Я не забыл, как Мейси уколола меня ответственностью в разрыве с женой. Не мог ли я и в самом деле привить жене отвращение к близости при посторонних, когда вытравлял в себе тягу к укромности, каким-то образом передавшуюся мне от старозаветных родителей?
Откуда взять уверенность, что у Мейси не огрубели глаза? Вроде бы ей все равно, откуда позаимствовать мне лицо — из романа либо из фильма. Вроде бы она рассуждает так: ну, лицо, ну, овал. Тоже невидаль… А мне еще потому нужно больше места, что я хочу, чтобы меня видели всего целиком, какой я есть, и чтобы ни с кем другим не путали.
Для тех, кто меня не видит, я только возмутитель порядка. Как же они заблуждаются!

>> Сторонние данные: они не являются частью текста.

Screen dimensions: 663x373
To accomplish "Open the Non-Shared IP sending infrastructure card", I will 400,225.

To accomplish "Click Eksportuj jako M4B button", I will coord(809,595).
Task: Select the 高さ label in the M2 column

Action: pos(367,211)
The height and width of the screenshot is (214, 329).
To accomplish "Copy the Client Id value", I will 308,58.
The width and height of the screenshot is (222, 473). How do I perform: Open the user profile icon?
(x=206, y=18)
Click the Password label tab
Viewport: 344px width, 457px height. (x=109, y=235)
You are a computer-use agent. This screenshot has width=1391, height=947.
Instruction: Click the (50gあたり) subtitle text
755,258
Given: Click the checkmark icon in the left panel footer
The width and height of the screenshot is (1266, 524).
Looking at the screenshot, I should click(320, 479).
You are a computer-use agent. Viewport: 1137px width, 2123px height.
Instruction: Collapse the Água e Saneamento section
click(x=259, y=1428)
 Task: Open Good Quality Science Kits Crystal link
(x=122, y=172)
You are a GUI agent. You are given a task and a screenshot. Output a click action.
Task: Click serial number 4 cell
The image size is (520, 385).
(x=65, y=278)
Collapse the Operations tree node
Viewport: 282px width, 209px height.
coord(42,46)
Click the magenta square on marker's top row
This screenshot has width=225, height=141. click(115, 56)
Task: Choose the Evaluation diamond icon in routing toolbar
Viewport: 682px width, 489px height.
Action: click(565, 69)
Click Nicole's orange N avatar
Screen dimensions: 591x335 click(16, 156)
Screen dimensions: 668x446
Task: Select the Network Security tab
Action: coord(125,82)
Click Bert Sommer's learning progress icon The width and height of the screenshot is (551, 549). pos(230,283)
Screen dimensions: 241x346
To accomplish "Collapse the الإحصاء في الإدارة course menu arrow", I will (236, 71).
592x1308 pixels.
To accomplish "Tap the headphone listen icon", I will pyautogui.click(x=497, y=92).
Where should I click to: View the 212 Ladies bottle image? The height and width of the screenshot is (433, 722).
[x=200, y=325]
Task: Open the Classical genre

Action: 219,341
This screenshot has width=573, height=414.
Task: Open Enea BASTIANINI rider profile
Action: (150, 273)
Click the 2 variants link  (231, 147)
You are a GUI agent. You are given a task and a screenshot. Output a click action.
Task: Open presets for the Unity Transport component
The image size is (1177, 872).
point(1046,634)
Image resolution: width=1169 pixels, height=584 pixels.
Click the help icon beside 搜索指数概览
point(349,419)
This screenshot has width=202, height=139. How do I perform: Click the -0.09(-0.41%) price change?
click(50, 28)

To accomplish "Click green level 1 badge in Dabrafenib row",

Хотя — чем бы они меня увидели? Огрубелыми глазами? Эдак увидишь только желаемое, такие глаза хоть и смотрят ясно, а видят искаженно, свежие образы подменяют готовыми, наводят тень на плетень и уверяют, что так оно все и есть; такие фокусы потому и удаются, что давно нет ничего сокровенного.
Здесь, в голове очереди, толпа обжимает мертвой хваткой, но мусорщик умудряется-таки высвободить руки и, размахивая ими, словно ополоумевший дирижер, заводит новую песню:
— Вон из очереди! Вон из очереди! Вон из очереди!
Сверля меня глазами и кромсая носом воздух, мусорщик какое-то время выкрикивает фразу в одиночестве, потом вступает еще один голос. И другие подстраиваются. Эти первые добровольцы объявляются на некотором расстоянии от нас. Исключая мусорщика, ни мои примыкающие, ни их примыкающие не подают голоса.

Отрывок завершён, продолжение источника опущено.